Here’s how you get to Ashland, Kansas: drive south out of Kansas City for 178 miles, take a right at Wichita. Go another 117 miles straight west, take a left onto a two-lane highway at the crossroads of four pieces of cropland. Go another 55 miles and you can’t miss it: the water tower with “Ashland” painted across its broad front is like a pop-up pin planted on this flat plain.
For the geographically challenged (that includes me), Ashland, population 855, is in southwest Kansas, near the Oklahoma border.
I drove down here Monday, and after my left and right turns, respectively, I covered 352 miles over five hours, thanks to my lead foot and a natural ability to dodge the state troopers. I’m here to do an interesting story about a chronic problem – the difficulty in finding doctors to live and serve in remote areas to serve a dwindling population.
Are you from a small town? Do you have insight into recruiting and retaining doctors in rural areas? Click here to tell your story to the Harvest Network.

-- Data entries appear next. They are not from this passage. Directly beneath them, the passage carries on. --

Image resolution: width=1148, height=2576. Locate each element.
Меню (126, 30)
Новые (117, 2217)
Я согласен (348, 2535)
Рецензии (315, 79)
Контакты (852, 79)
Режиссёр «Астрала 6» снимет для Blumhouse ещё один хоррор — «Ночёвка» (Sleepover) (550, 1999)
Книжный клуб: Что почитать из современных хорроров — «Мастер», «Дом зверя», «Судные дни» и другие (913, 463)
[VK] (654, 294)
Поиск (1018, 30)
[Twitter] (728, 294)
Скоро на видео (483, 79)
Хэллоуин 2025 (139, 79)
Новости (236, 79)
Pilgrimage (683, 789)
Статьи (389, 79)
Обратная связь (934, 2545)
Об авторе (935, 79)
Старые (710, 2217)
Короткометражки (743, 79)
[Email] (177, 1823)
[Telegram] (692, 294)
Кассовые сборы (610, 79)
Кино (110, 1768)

I’m from a small town and I get it. It’s hard to lure young doctors out here in hopes that they serve vast areas of prairie populated by just a few people, at least according to the standards set on the coasts. Will young men and women fresh from med school be attracted to the low home prices, good schools and friendly people?
Most often, they are not.
So I was surprised when I learned about Benjamin Anderson and his work at Ashland Health Center. I was doing outreach for my Harvest Network last fall at the National Rural Health Association meeting in Kansas City. Lindsey Corey, an NRHA staffer, told me that I had to meet Benjamin and learn about what he’s doing. So I attended a seminar he held at the conference.

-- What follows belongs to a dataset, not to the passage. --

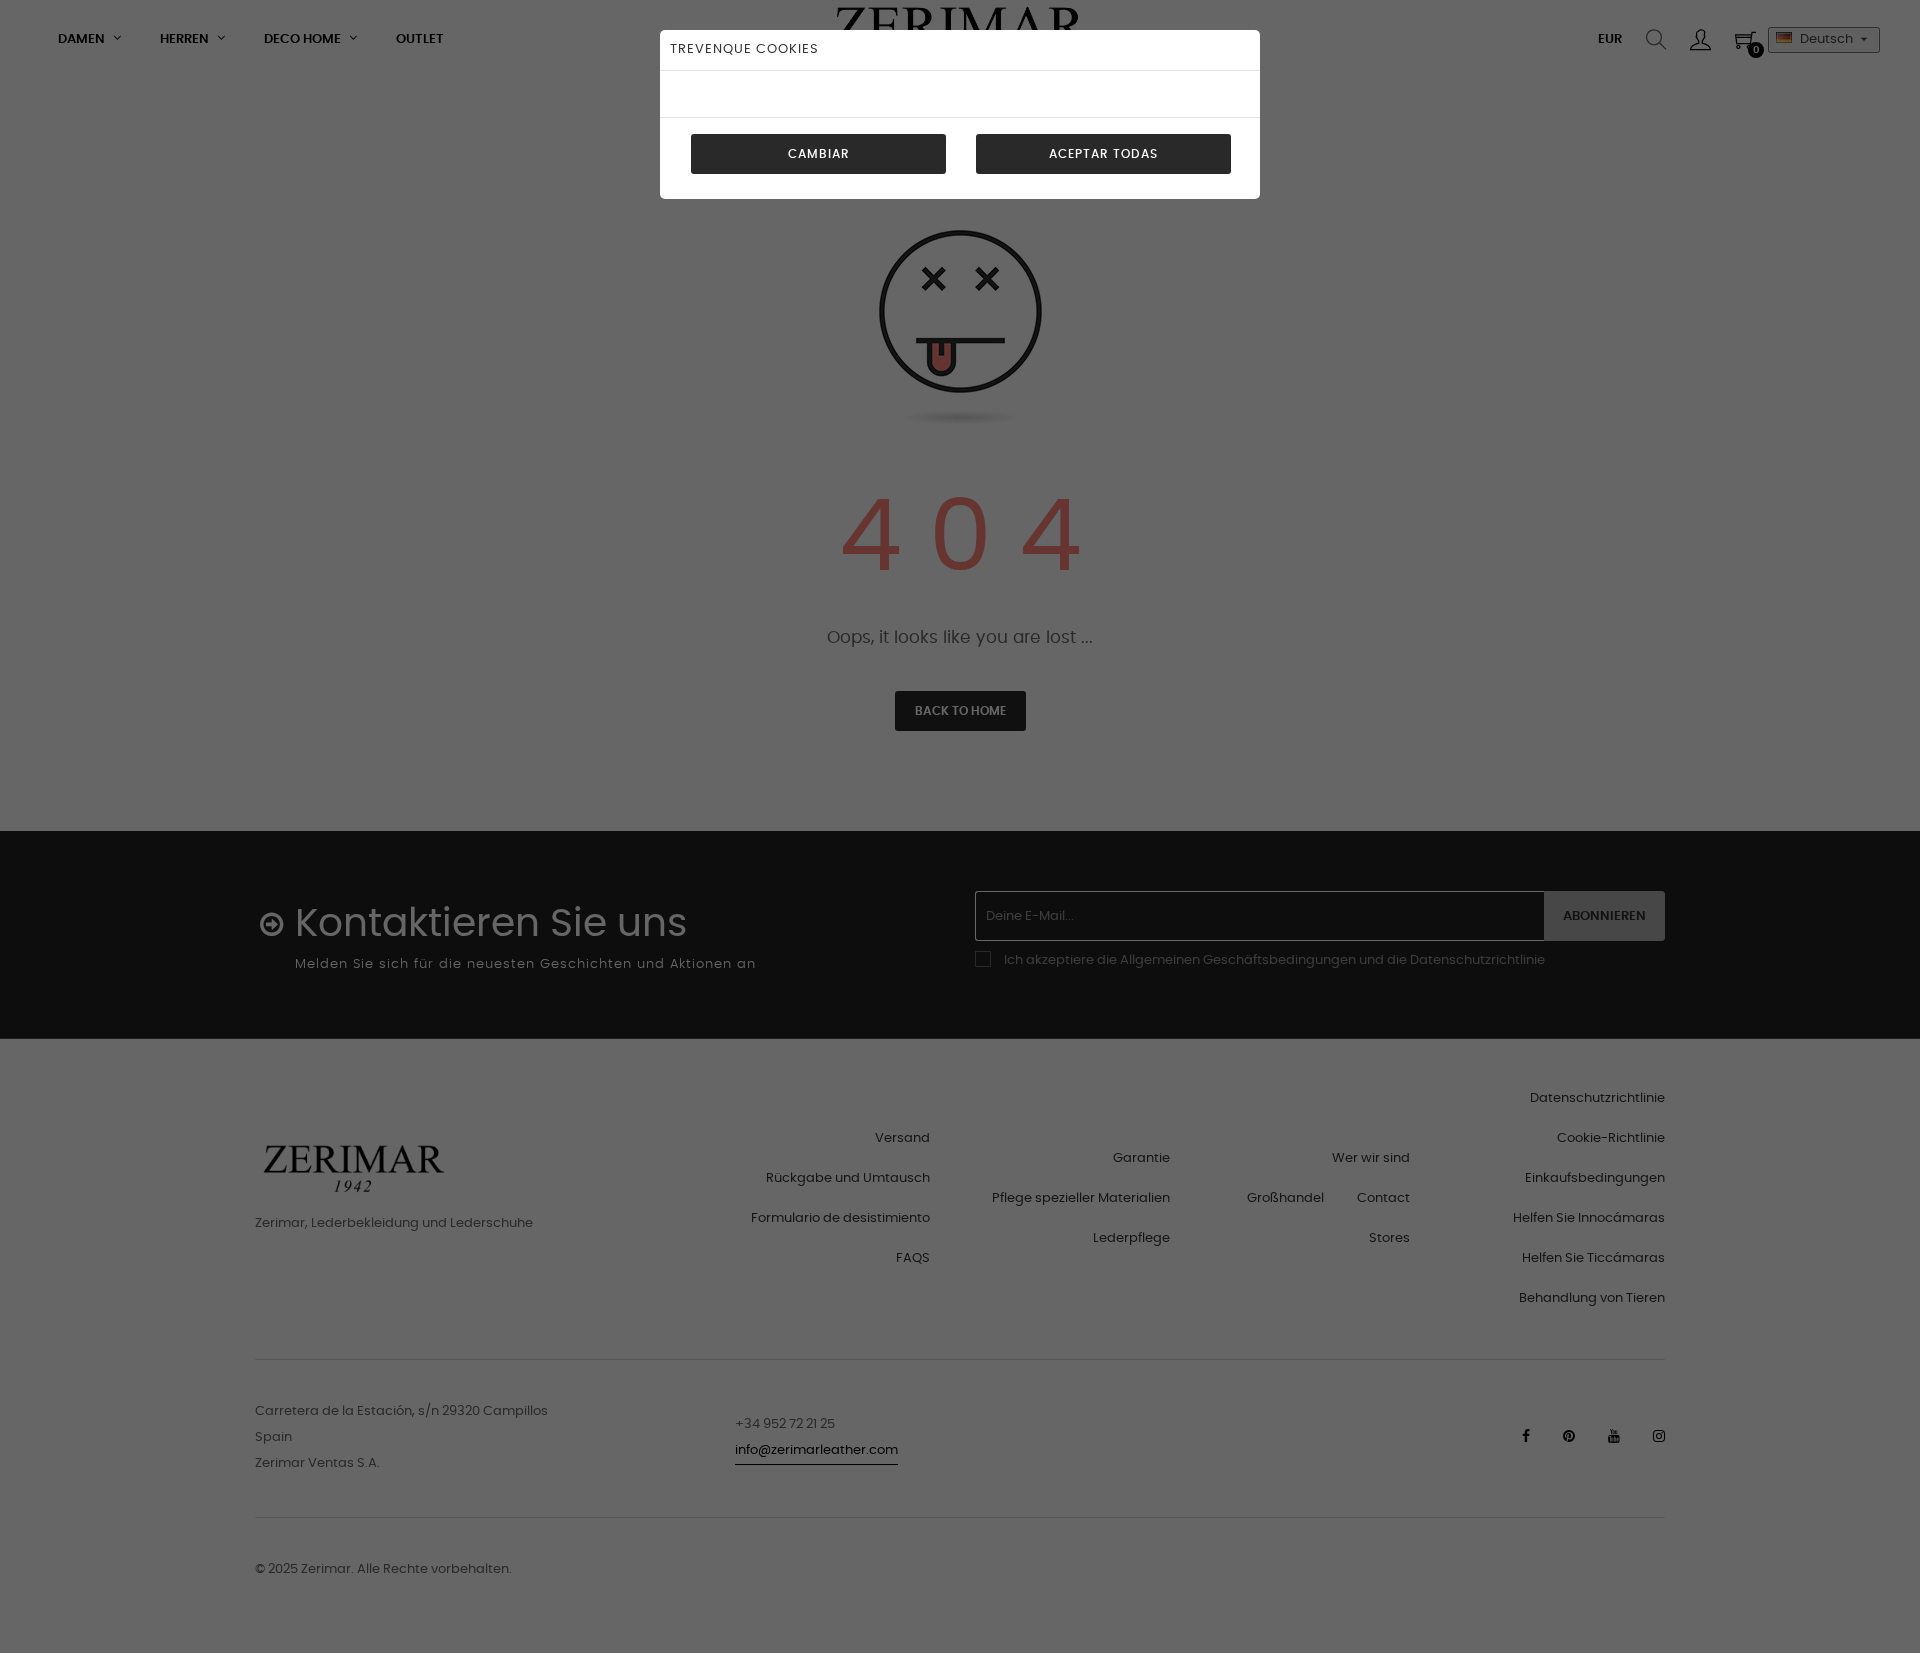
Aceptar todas (1103, 154)
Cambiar (819, 154)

Most recruiters lure doctors to their towns with big promises and cushy perks. A large affordable home, a big six-figure salary, maybe a flashy car. Not Anderson, Ashland Health Center’s CEO.
He convinced the hospital’s board to create a physician recruitment package that includes eight weeks paid time off for mission work – volunteering in Haiti or Zimbabwe or where ever someone needs medical help.
“A family that is willing to live in a mud hut in Africa is also willing to live in remote America,” he said. “They get into this to serve. They don’t get into this for a cush lifestyle.”
It worked. Last summer, Anderson wooed Dr. Dan Shuman and his family from Austin, Texas. Shuman is a military doc who did a year in Iraq and has worked as a missionary in Mexico and Haiti. I got to hang out with the doc yesterday while he met with patients, who are grateful they still have a doctor in a town that has no gas station, no Starbucks and just one grocery store.
Maybe Anderson is skilled at the anti-sell because he went for it himself. Anderson was working as a physician recruiter in Dallas when he was recruited to Ashland. He was told by town leaders that if the hospital closes, the school will close, the stores will close, the town would close. That appealed to him.
“My wife and I have always felt called to find a job that matters,” Anderson said. “I got my world rocked when I got to small town Kansas.”
I’ll have the story for Harvest Public Media next week. But in the meantime, you’re going to hear more about Ashland’s unique doctor recruitment. Anderson is traveling to Topeka today to be a guest of Gov. Sam Brownback during his State of the State address. That will be broadcast live tonight at 6:30 p.m. on our partner stations Kansas Public Radio and KCUR.
Anderson isn’t the only one out in rural Kansas working at getting better services for its residents. My colleague Bryan Thompson of Kansas Public Radio has written about a woman near the Colorado border who is also gaining traction on this issue. But she and Anderson are the exception to the rule.
Tell us what you think. Does your small town have a full-time doctor? Do you live in a rural area and have suffered because of a shortage of providers? Or do you now live in an urban area and are grateful for the better offering of health care. Tell your story to the Harvest Network.
I'm headed back to Kansas City today. I'll just double back, taking a right, then a left at Wichita, and in five hours, I'll be home. But let's keep that between us, OK? I don't want the state troopers finding me.